A finalidade é ampliar a inserção internacional das empresas brasileiras, reduzir o déficit da balança de serviços e diminuir disputas tributárias entre empresas e municípios.
Também está prevista a criação de um painel de oportunidades comerciais no exterior e a disseminação de informações sobre compras governamentais nacionais e internacionais para facilitar a participação das empresas brasileiras nesses mercados.
Agenda 2027
Vista em conjunto, a proposta da Brasscom para 2027-2030 combina dois movimentos.
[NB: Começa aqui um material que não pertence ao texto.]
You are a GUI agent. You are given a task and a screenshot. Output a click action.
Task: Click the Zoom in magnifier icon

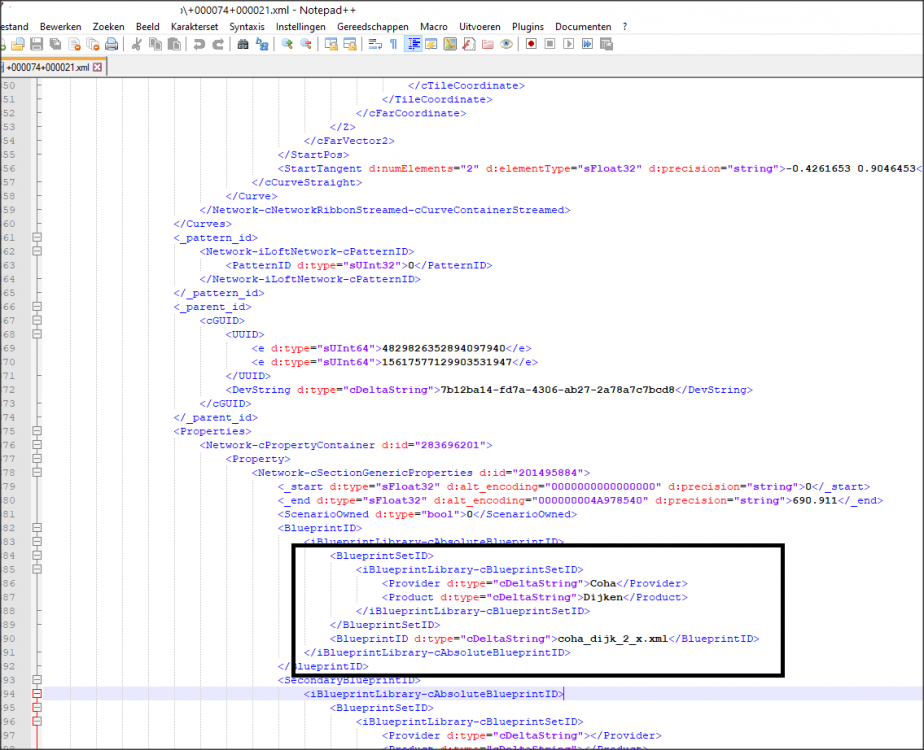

De um lado, pede redução de tributos, simplificação de licenças, previsibilidade regulatória e melhores condições para investimentos privados. De outro, reivindica utilização de fundos públicos, crédito, incentivos fiscais, bolsas de formação, financiamento à inovação e uso do poder de compra governamental para induzir o desenvolvimento tecnológico.
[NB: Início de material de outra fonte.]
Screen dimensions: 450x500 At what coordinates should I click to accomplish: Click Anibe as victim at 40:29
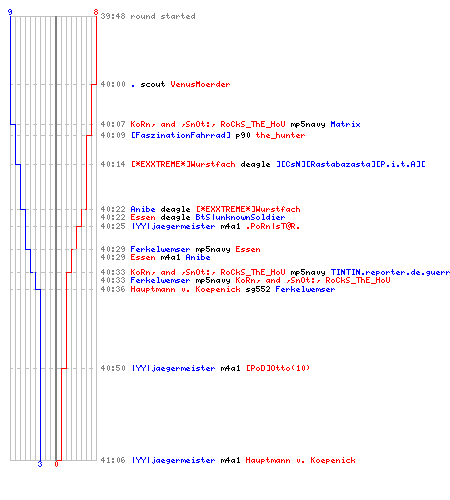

O Estado que emerge da Agenda é, portanto, menos um operador exclusivo da transformação digital e mais um coordenador, financiador, comprador e indutor de uma estratégia executada conjuntamente com o setor privado, academia e demais atores.
A autonomia tecnológica defendida no documento também não é apresentada como sinônimo de isolamento. Ela passa pelo desenvolvimento de LLMs nacionais, expansão da capacidade computacional, infraestrutura de data centers e telecomunicações, cibersegurança, domínio de tecnologias quânticas, armazenamento de energia, desenvolvimento de cadeias produtivas e maior presença brasileira nos organismos que definem padrões tecnológicos internacionais.
Ao mesmo tempo, existem limites importantes no grau de detalhamento. A Agenda não apresenta uma política específica para Serpro, Dataprev ou Telebras; não estabelece preferência por uma infraestrutura estatal de nuvem; não determina uma meta quantitativa para a capacidade computacional brasileira; e não calcula quanto custaria ao governo implementar o conjunto das medidas propostas.
Na governança, porém, a Brasscom é explícita sobre o modelo institucional que pretende. A entidade diagnostica fragmentação, sobreposição de esforços e perda de efetividade e pede maior centralização da política digital. Mas estabelece uma condição: essa concentração deverá ocorrer “sem implicar a criação de novos órgãos”. A proposta para o governo que assumir em 2027 é, assim, fortalecer um comando central da transformação digital utilizando a estrutura institucional existente, embora o documento não indique qual órgão deverá exercer esse papel.